# libraries
library(tidyverse)

About

This assignment asked you to perform various analyses in Stata. Those analyses can be found in the problem sets folder of the course repo.

In the solutions below, we read in the results output by the Stata scripts and provide substantive answers to the questions posed.

Question 1

See ps4_q1.do for the analysis in which we fit linear mixed models comparing the log curvature measures between the typical and atypical conditions from the mouse-tracking experiments of problem set 2.

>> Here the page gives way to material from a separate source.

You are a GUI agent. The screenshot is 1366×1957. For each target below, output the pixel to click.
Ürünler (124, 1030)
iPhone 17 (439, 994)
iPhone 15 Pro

The code below reads the results into R.

# Results for each measure are in their own sheets
measures = c('tot_dist', 'max_abs_dev', 'avg_abs_dev', 'auc')
sheets = paste('log', measures, sep = '_')
clean_measures = c('Total Distance', 
                   'Max Abs Deviation', 
                   'Avg Abs Deviation', 
                   'AUC')
names(clean_measures) = measures

# Read and combine all measures
result_list = vector(mode = 'list', length = length(sheets))
names(result_list) = sheets
for (sheet in sheets) {
 result_list[[sheet]] =   readxl::read_xlsx("./ps4_q1_results.xlsx", sheet = sheet)
}

results_df = bind_rows(result_list)

Next, we clean the results.

# atypical coefficients (multiplier)
atypical_df = results_df %>%
  filter( term == '1.condition_atypical') %>%
  transmute( 
    measure = str_replace_all(group, 'log_', ''),
    term = 'atypical',
    est = exp(est),
    lwr = exp(lwr),
    upr = exp(upr)
  )

# baseline intercepts from typical condtion
typical_df = results_df %>%
  filter( term == '_cons' & grepl('^log', group)) %>%
  transmute( 
    measure = str_replace_all(group, 'log_', ''),
    term = 'typical',
    est = exp(est),
    lwr = exp(lwr),
    upr = exp(upr)
  )

# random effect standard deviations
# For the variances as repored by Stata, square these results. 
ranef_df = results_df %>%
  filter( term == '_cons' & grepl('^lns', group)) %>%
  transmute(
    measure = rep(typical_df$measure, each = 3),
    term = rep( c('subject', 'exemplar', 'error'), 4),
    est = exp(est),
    lwr = exp(lwr),
    upr = exp(upr)
  )

Now we plot the results.

cap = paste(
  "**Figure 1.** *Relative effect of atypical condition on each curvature measure.*")
  
atypical_df %>%
  arrange( est ) %>%
  mutate( measure = factor(measure, levels = unique(measure),
                           labels = clean_measures[unique(measure)]) ) %>%
  ggplot( aes( y = measure, x = est) ) +
  geom_point() +
  geom_errorbarh( aes(xmin = lwr, xmax = upr) ) + 
  geom_vline( xintercept = 1, lty = 'dashed') + 
  xlab('relative effect on curvature measure of an atypical exemplar') + 
  ylab('') +
  theme_bw()
**Figure 1.** *Relative effect of atypical condition on each curvature measure.*

Figure 1. Relative effect of atypical condition on each curvature measure.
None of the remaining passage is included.